November 1, 2009 at 02:53
Bart, could I ask a favor? Could you link to the survey I’m running at examiner.com? I would like to get your readers’ views, if at all possible. It’s at http://www.examiner.com/x-9111-SF-Environmental-Policy-Examiner~y2009m10d30-Examinercoms-First-Annual-Survey-on-Global-Warming?#comments
Many thanks
Tom
November 1, 2009 at 16:33
Hi Tom,
My readers views… all five of them? ;-)
I’ll post it up.
November 5, 2009 at 01:45
Six readers now :) Although I arrived too late for the survey. I was impressed with your exchange with Roger Pielke. One quibble. There is danger in scientists failing to launch broadsides at the popularizer exaggerators on both sides of what has become (and probably had to become) an acrimonious debate, dealing as it does with enormous interests shared at least in some measure by anyone who wants to read under a hundred watt bulb. I can’t be the only person who reacts to an apparently one sided debater / critiquer by turning him off – even if his core arguments seem reasonable.

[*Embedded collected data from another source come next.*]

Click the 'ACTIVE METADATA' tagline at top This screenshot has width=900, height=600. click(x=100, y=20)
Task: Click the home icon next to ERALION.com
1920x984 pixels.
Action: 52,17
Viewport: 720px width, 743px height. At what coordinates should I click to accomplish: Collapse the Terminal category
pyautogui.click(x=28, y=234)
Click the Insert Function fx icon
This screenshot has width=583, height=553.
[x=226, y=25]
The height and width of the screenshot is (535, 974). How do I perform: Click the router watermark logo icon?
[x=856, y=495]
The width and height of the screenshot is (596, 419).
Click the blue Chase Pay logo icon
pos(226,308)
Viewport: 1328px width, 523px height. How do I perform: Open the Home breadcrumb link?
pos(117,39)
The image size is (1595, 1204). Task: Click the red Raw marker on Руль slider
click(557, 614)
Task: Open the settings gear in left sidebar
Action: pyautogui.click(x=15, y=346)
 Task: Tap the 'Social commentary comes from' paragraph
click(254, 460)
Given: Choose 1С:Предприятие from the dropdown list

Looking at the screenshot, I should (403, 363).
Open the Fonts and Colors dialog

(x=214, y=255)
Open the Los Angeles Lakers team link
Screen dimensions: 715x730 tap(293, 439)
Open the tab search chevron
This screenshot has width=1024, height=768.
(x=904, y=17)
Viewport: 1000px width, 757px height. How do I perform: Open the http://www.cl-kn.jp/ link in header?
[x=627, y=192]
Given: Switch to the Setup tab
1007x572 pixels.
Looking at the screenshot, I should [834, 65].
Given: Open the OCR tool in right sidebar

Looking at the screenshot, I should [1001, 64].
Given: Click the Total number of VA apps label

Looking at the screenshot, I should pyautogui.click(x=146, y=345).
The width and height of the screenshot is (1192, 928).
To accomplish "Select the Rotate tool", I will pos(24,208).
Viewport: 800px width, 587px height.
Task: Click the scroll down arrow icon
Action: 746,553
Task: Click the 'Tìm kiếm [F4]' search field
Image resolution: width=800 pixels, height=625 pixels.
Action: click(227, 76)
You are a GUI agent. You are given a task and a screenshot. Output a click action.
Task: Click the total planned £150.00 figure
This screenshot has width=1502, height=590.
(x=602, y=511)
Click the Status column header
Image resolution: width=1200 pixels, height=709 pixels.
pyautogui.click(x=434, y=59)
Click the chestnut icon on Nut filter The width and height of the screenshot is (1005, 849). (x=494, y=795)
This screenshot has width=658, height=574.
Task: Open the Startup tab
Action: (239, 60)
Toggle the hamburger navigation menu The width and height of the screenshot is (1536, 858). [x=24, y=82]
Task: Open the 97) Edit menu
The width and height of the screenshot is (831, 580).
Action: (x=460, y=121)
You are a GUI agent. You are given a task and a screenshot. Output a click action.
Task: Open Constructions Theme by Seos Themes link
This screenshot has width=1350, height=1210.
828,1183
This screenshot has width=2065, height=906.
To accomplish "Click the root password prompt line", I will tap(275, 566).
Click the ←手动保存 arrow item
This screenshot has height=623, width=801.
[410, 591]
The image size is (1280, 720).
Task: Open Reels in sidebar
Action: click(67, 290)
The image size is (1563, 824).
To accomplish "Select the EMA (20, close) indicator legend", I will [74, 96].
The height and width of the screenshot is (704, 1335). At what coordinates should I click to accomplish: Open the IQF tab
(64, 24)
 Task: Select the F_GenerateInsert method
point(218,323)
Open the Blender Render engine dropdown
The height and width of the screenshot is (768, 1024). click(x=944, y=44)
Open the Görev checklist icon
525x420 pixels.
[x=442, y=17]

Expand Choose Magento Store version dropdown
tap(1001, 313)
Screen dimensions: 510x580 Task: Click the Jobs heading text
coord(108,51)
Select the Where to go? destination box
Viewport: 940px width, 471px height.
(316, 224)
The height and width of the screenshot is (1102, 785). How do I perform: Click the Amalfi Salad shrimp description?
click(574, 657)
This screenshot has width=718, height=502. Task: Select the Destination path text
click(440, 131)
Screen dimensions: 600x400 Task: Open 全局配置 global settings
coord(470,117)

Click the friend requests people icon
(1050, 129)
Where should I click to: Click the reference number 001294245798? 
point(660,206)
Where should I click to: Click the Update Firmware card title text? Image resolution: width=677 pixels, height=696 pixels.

I used to go, for instance to the warming side links at climate debate daily until I noticed that even reasonable sounding “denier” and cost effectiveness commenters were handled abusively, shut down, etc. while semi and sometimes complete loonies on the warming side were more tolerated. The managers of a lot of those sites “discuss” things like priests rather than scientists.
November 5, 2009 at 15:11
Sully,
Without specifics it’s hard to respond to what you’re claiming. There are bound to be places and people where an honest exchange of ideas is not welcomed, and that may indeed also happen at the ‘warm’ side of the fence. But all too often, such claims are made regarding people and sites that are open to such honest exchange of ideas, but that are not open to the same old nonsense that keeps resurfacing. Without specifics I have no clue of you’re talking about the former or the latter. RealClimate is a prime example of the latter, though plenty of people disagree of course.
January 19, 2010 at 20:26
“but this also needs to be seen in the light of the possibility that there may be substantive net positive effects”
It was wrong to write this and I want to retract it. It’s clear that at some stage we’ll be well beyond optimum.